President Trump has signed an executive order for a 2018 pay raise, showing that the average 1.9 percent raise that had been in progress all year will result in GS increases ranging by locality from 1.67 percent to 2.29 percent.

The lower figure will apply to the largest number of employees, those in the “rest of the U.S.” locality apart from city areas with their own locality rates. The highest will be Washington-Baltimore, with the San Francisco area close behind at 2.21 percent. Raises are to be paid effective with the first full biweekly period of the new year, which starts January 7 in most cases.

That’s the result of parceling out the default 1.9 percent raise as earlier indicated–1.4 percent across the board and the funds for the rest as locality pay. A default raise is paid when Congress does not enact a figure, a pattern that has repeated itself for five straight years.

Wage grade employees will receive the same increase as GS employees locally, up to a cap of 2.13 percent; they are paid at differing times of the year depending on location. The order also sets a 2.4 percent raise for members of the uniformed services, as called for the 2018 defense-spending bill; calls for parity with that larger raise didn’t get anywhere.

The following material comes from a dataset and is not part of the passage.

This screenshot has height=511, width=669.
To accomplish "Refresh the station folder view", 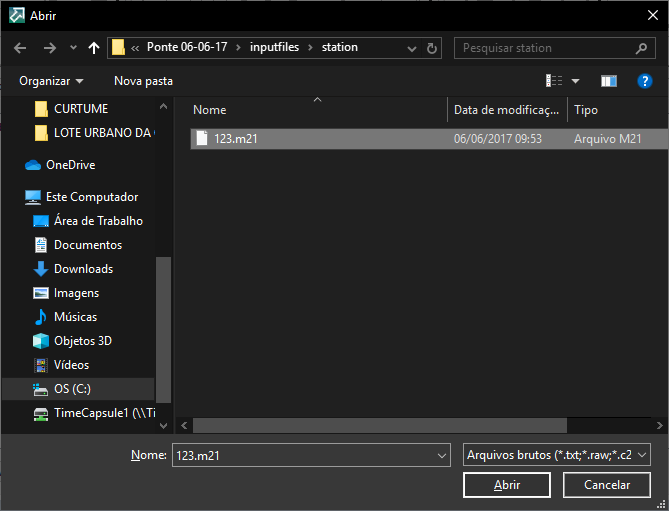I will [432, 48].
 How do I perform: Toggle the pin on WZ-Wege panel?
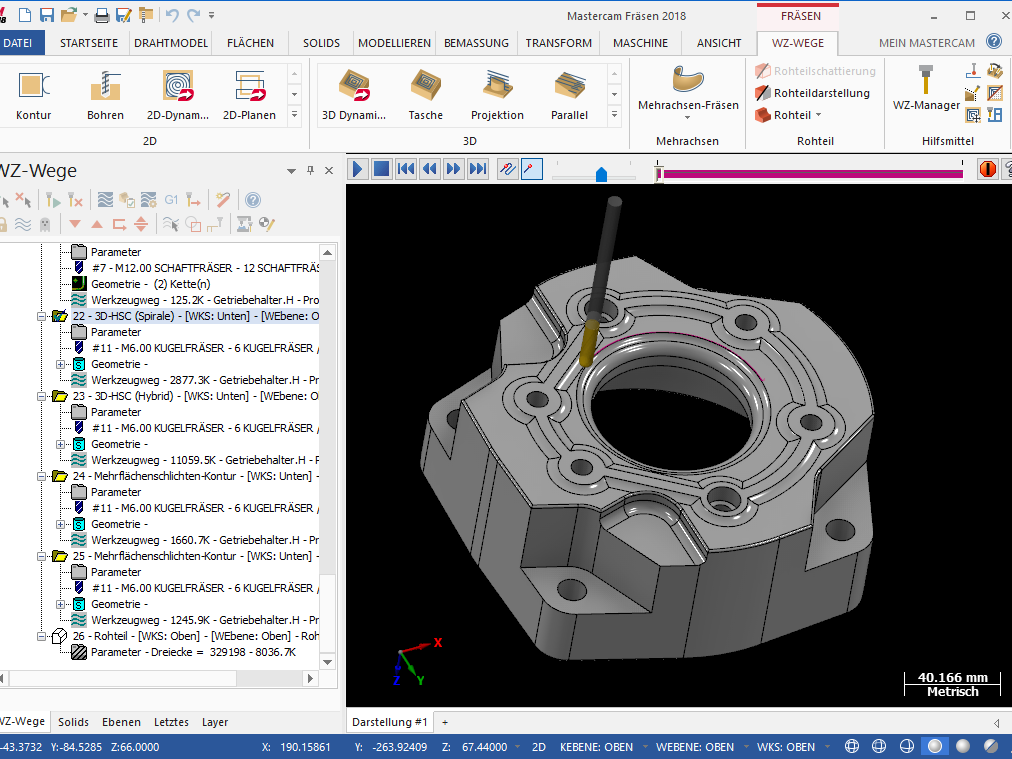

The GS pay cap will increase from $161,900 to $164,200 and the SES cap from $187,000 to $189,600.

2018 GS Locality Pay Tables

2019 Pay Raise in Doubt, Performance-Pay on the Table

Meanwhile, prospects for a raise the following January seem increasingly unlikely, with wider action on pay possible next year.

Senate Democrats have cited budget planning documents indicating the White House will seek to freeze federal pay rates in its budget proposal for fiscal year 2019 that is to be sent to Congress in February, and the latest annual locality pay report hints at another attempt at establishing performance pay features.

The report from the President’s Pay Agent, the Secretary of Labor and the Directors of OMB and OPM and with input from the Federal Salary Council, argues that federal employee pay is overly generous because comparisons with non-federal pay, which are used to set rates, fail to account for the value of employee benefits.

That value is “completely excluded from the pay comparisons, which take into account only wages and salaries. Also, the comparisons of federal vs. non-federal wages and salaries fail to reflect the reality of labor market shortages and excesses,” the report states.

The report also foreshadows another go at pay-for-performance: “We believe it is imperative to develop performance-sensitive compensation systems that will contribute to a government that is more citizen-centered, results-oriented, and market-based,” further arguing that federal agencies need greater autonomy to manage, develop and reward employees.

The locality pay report agrees with a proposal from the Salary Council to create two new localities, in Birmingham, Ala., and San Antonio, Texas, areas. However, rule-making will be required and those localities will be effective no sooner than 2019.